The licenses, which are transparent, global and non-exclusive, will allow manufacturers from around the world to work with MPP and C-TAP to make these technologies accessible to people living in low- and middle-income countries and help put an end to the pandemic.
The 11 COVID-19 technologies offered under two licenses include the stabilized spike protein used in currently available COVID-19 vaccines, research tools for vaccine, therapeutic and diagnostic development as well as early-stage vaccine candidates and diagnostics.
“I welcome the generous contribution NIH has made to C-TAP and its example of solidarity and sharing”, Dr Tedros Adhanom Ghebreyesus, WHO Director-General said.
“Whether it’s today’s pandemic or tomorrow’s health emergency, it’s through sharing and empowering lower-income countries to manufacture their own health tools that we can ensure a healthier future for everyone”.
Dr Tedros Adhanom Ghebreyesus
Charles Gore, MPP Executive Director, who was also pleased with the agreement, said “We are honored to sign these public health-driven licence agreements with NIH under the auspices of C-TAP with the goal of providing equitable access to life-saving health products for the most vulnerable in the world”.
“NIH were the first to share their patents with MPP for an HIV product back in 2010 when we were created, and we are delighted to continue strengthening our partnership. It is clear that MPP’s model works across different health technologies”.
Charles Gore
Second Global COVID-19 Summit
The announcement was made today, Thursday, May 12, 2022 by the US Government at the second Global COVID-19 Summit, co-hosted by the United States, Belize, Germany, Indonesia and Senegal.
Licensing the NIH technologies to MPP under the auspices of C-TAP will allow greater access to these technologies and hopefully lead to the development of commercial products that can address current and future public health needs.

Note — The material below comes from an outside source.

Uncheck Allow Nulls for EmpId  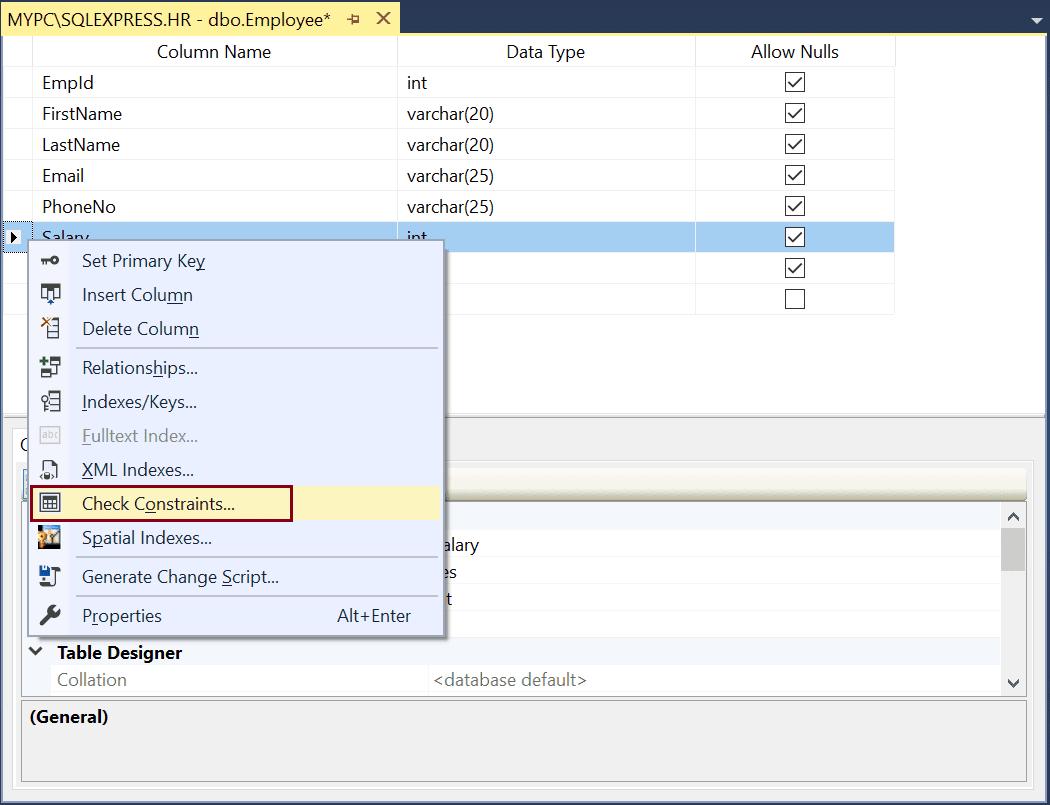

In most circumstances, NIH will not collect royalties on sales of products licensed in 49 countries classified by the United Nations as Least Developed Countries.
Launched in 2020 by the WHO Director-General and the President of Costa Rica, and supported by 43 Member States, C-TAP aims to facilitate timely, equitable and affordable access to COVID-19 health products by boosting their production and supply through open, transparent and non-exclusive licensing agreements. MPP provides the licensing expertise to this initiative and holds the licences.

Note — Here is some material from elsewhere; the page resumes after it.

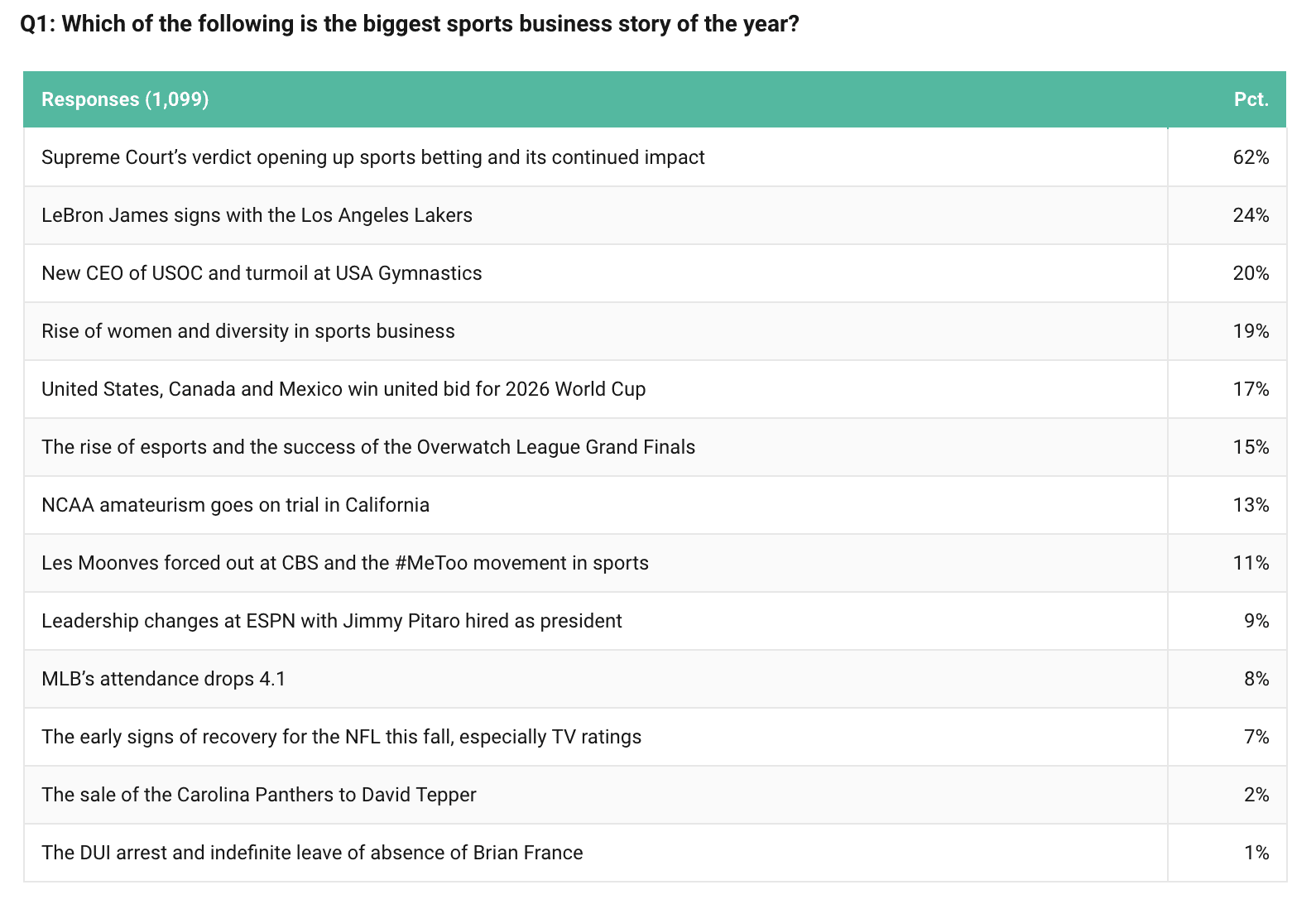Select the Brian France DUI arrest response

312,853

The 11 technologies include: Prefusion spike proteins (Vaccine Development); Structure-Based Design of Spike Immunogens (Research Tool for Vaccine Development); Pseudotyping Plasmid (Research Tool for Vaccine Development); and ACE2 Dimer construct (Research Tool for Drug Development).
Synthetic humanized llama nanobody library and related use (Research Tool for Drug and Diagnostic Development); Newcastle Disease Virus-Like Particles Displaying Prefusion-Stabilized Spikes (Vaccine Candidate); and Parainfluenza virus 3 based vaccine (Vaccine Candidate) have also been licensed.
The rest include: A VSV-EBOV-Based Vaccine (Vaccine Candidate); RNASEH-Assisted Detection Assay for RNA (Diagnostic); Detection of SARS-CoV-2 and other RNA Virus (Diagnostic); and High-Throughput Diagnostic Test (Diagnostic).